• Réveillez-vous braves gens !

    Un article de Causeur débute par ce paragraphe : « L’Europe est aux abois. Réduite à une simple expression géographique, l’Union européenne n’a plus rien de l’utopie en marche que nous vendaient jadis ses promoteurs enthousiastes. Chez les Fédéralistes, le fond de l’air est noir, comme ne manque de nous le rappeler Elisabeth Lévy : « Vu d’en bas, l’Europe évoque une sorte d’adjudant-chef tatillon, qui se mêle de tout, vous impose des règles absurdes pour vous nourrir ou vous habiller et vous oblige à garder l’arme au pied face au danger. »

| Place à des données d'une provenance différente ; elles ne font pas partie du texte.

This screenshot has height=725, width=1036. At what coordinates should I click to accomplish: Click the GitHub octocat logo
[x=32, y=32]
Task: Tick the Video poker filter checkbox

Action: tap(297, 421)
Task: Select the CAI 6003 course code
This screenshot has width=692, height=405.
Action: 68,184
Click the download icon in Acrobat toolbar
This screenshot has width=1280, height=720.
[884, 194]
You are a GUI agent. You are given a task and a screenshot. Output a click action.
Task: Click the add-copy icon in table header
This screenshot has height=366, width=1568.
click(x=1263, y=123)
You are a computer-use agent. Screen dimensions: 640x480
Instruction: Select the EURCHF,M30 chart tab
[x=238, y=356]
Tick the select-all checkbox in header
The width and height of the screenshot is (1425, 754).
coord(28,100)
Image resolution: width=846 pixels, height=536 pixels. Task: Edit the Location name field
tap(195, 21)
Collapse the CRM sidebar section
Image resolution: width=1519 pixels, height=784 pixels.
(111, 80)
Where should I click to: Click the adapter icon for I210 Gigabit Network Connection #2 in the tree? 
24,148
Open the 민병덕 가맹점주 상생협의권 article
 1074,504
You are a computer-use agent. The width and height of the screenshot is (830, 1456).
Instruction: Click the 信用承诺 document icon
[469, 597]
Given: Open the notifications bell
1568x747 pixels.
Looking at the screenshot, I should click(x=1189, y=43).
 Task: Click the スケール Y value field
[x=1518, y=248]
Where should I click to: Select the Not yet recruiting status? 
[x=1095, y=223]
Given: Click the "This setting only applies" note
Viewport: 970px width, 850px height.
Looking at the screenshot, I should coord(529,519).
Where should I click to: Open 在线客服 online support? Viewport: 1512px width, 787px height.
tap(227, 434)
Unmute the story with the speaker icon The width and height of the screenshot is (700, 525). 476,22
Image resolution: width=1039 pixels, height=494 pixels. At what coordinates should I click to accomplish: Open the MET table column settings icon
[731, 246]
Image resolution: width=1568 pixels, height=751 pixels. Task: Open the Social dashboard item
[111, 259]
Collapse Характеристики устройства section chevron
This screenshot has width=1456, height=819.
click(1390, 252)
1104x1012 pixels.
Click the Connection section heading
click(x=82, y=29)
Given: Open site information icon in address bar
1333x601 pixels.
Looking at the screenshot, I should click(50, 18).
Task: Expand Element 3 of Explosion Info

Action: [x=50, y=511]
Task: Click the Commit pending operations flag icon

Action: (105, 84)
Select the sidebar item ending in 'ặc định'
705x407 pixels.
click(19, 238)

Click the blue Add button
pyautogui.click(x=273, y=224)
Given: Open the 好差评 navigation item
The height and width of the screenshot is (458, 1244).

    C’est une vision noire d’une Europe qui se construit contre les peuples et n’a fait qu’exacerber un nationalisme nourri par le chômage et la précarité. L’histoire nous montre que les puissants n’ont jamais tenu compte des réalités historiques des peuples. L’union européenne devait être une construction de la paix universelle. Elle s’est installée dans le jeu d’une géopolitique basée sur les intérêts économiques et stratégiques. On se souvient de Manuel Vallls qui, pour justifier la légion d’honneur offerte par François Hollande à un dignitaire saoudien, a sorti la phrase « il faut assumer nos relations stratégiques ».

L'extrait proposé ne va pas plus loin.